Time Periods

Modern Moorland

Dartmoor was designated a National Park in 1951. It is managed by the Dartmoor National Park Authority which was set up in 1997. The development of the moor has to balance the conservation of the environment and heritage, the needs of farmers and landowners, and an increasing number of people who use it for leisure pursuits and as a holiday destination.

Land use on Dartmoor today

The duties and purposes of the National Park Authority are to conserve and enhance the natural environment, and to promote opportunities to develop understanding and enjoyment of what Dartmoor has to offer.

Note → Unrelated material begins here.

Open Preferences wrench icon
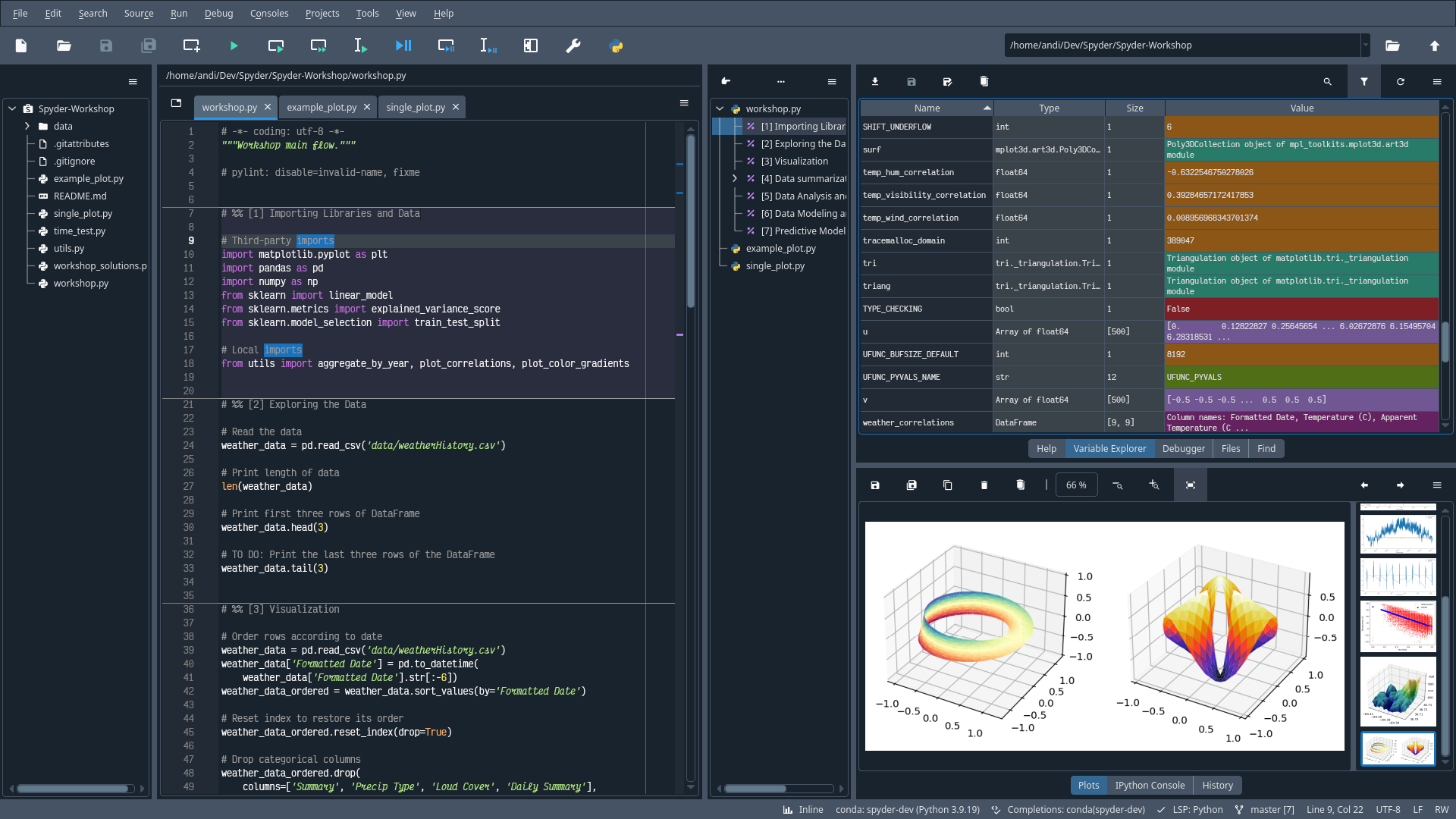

Around 90% of the land enclosed by the boundaries of the National Park is used for farming and the industry employs around 2,000 people.  Much of this farmland is moorland which is used to graze livestock.

Firing ranges - take care!

12.5% of the land, which is clearly marked, is also used some of the time for military practice exercises.  There are obvious management challenges in allowing live firing exercises alongside all the other objectives of a national park. If you find any suspicious looking objects, do not touch them; mark the place and report it to the police (08452 777444). Check the ranges web page for firing exercises before walking!

Water and the economy

The moor is an essential part of the region’s water supply network, with several reservoirs and dams supplying the coastal resorts. In times of drought, ruins of farmhouses and even hut circles can be seen as water levels drop, revealing evidence of the past before the valleys were flooded.

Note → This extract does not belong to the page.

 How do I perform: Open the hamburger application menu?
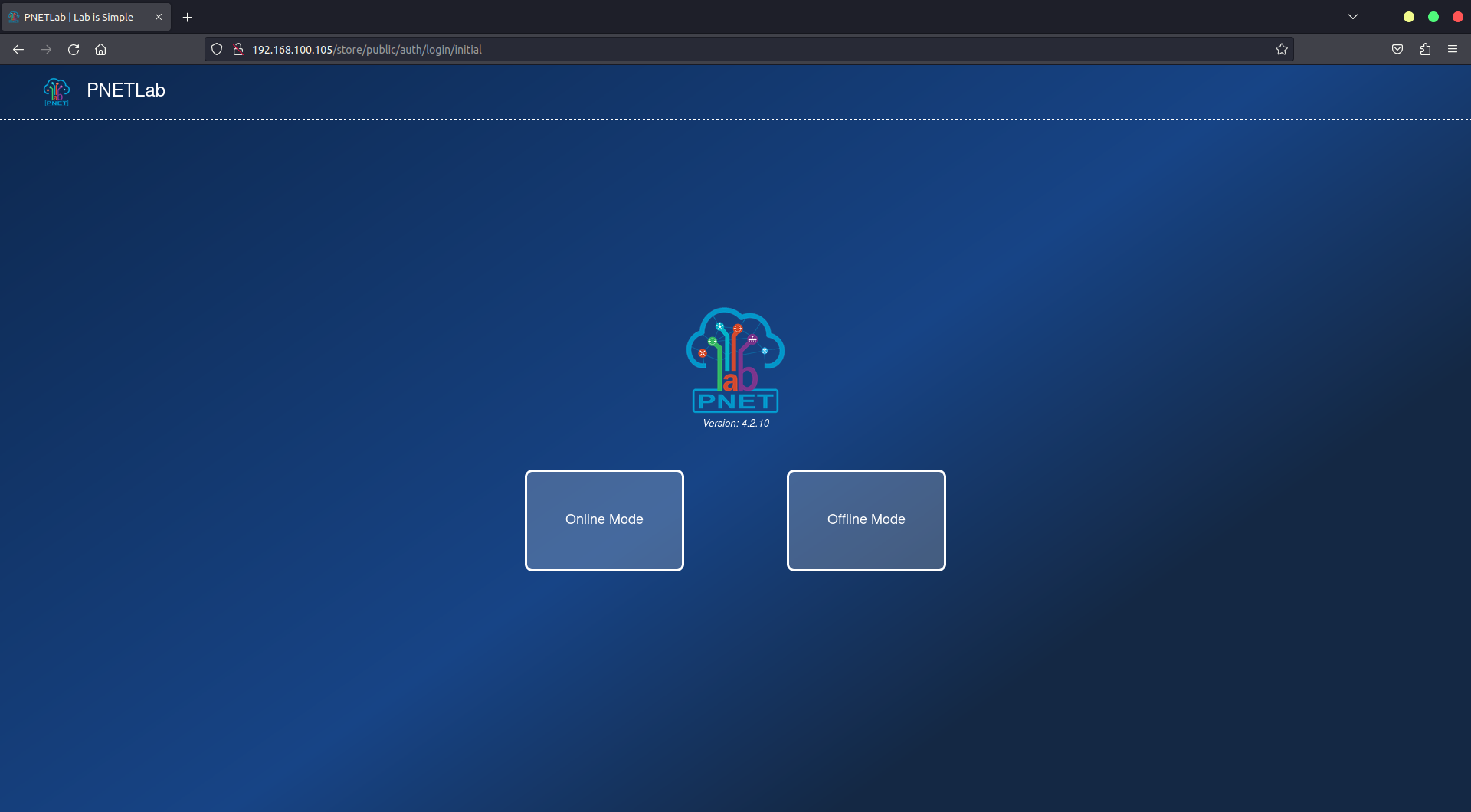(1453, 49)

The major economic product of Dartmoor today is china clay extraction. Most china clay is now used in paper manufacture; the paper you use for your story writing may well have been whitened by clay from this area!

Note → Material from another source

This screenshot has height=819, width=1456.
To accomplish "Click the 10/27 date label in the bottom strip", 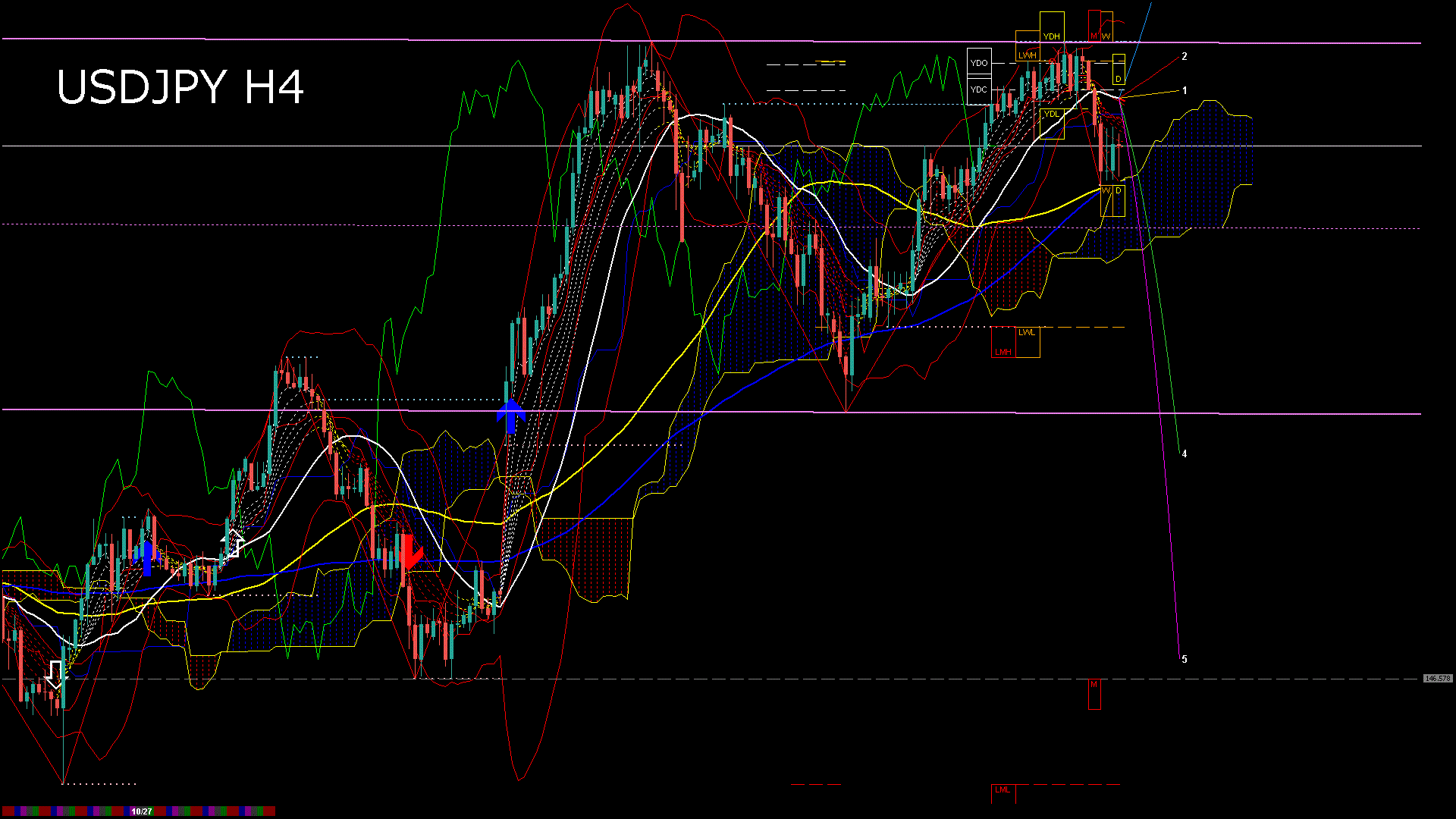I will click(141, 811).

Leisure and challenges on the moor

Dartmoor is an amazing recreation resource.  Dartmoor supports activities such as the Ten Tors challenge, walking, climbing, cycling, birdwatching and sightseeing. 

Dartmoor today is home to many, and a beautiful place to visit.  The challenge for all users of the moor is to ensure that their use is sustainable so that Dartmoor is available for future generations to enjoy.